WHAT YOU WILL DO ▸
When you have gone through the records, report how many lines include "logo", giving the number and nothing more.

[[ TASK INPUT, beginning ]]

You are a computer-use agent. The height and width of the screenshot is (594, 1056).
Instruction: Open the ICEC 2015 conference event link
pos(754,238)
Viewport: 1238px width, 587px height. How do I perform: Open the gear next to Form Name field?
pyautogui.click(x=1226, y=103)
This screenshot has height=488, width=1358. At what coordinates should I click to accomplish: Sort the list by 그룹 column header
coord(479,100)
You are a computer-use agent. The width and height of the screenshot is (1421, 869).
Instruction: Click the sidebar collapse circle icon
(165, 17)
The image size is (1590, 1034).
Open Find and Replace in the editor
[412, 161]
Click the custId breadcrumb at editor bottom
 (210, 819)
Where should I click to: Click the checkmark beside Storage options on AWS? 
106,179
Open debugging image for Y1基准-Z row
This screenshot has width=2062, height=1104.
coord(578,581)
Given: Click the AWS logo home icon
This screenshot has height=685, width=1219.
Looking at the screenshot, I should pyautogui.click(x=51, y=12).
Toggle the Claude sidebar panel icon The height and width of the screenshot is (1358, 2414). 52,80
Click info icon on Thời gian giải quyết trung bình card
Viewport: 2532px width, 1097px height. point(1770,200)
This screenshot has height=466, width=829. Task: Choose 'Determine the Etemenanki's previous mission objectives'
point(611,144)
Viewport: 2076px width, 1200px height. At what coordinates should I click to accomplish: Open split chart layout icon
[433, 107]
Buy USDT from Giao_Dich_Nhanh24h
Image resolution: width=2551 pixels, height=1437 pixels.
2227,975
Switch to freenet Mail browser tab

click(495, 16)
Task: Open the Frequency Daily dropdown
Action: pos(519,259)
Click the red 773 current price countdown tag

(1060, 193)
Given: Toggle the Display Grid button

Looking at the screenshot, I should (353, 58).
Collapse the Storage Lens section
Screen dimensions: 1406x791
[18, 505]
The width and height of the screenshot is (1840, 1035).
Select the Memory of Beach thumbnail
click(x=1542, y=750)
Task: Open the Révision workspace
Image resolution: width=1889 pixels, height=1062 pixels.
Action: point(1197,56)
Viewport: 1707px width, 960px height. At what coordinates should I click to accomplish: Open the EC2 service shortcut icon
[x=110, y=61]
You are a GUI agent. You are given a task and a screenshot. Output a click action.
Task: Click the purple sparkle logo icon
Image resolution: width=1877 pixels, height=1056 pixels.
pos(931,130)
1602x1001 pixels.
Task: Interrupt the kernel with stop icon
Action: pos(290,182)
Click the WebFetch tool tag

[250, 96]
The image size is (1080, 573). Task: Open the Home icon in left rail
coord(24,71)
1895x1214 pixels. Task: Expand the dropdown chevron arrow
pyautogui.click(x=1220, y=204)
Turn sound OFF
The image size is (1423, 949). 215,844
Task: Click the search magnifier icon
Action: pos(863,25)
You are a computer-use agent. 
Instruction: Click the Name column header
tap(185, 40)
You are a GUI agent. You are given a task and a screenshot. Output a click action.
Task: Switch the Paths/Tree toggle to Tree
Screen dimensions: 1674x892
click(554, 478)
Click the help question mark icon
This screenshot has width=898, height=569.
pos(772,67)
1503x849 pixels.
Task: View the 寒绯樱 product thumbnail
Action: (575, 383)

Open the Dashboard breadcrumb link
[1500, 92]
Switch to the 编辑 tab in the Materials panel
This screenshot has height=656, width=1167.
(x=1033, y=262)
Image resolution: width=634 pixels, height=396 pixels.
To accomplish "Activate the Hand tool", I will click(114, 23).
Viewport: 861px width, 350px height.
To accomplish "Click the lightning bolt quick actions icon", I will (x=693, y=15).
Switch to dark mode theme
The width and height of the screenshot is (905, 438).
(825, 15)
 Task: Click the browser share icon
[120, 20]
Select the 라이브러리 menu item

[[ TASK INPUT, end ]]

RESPONSE TO THIS TASK ▸
2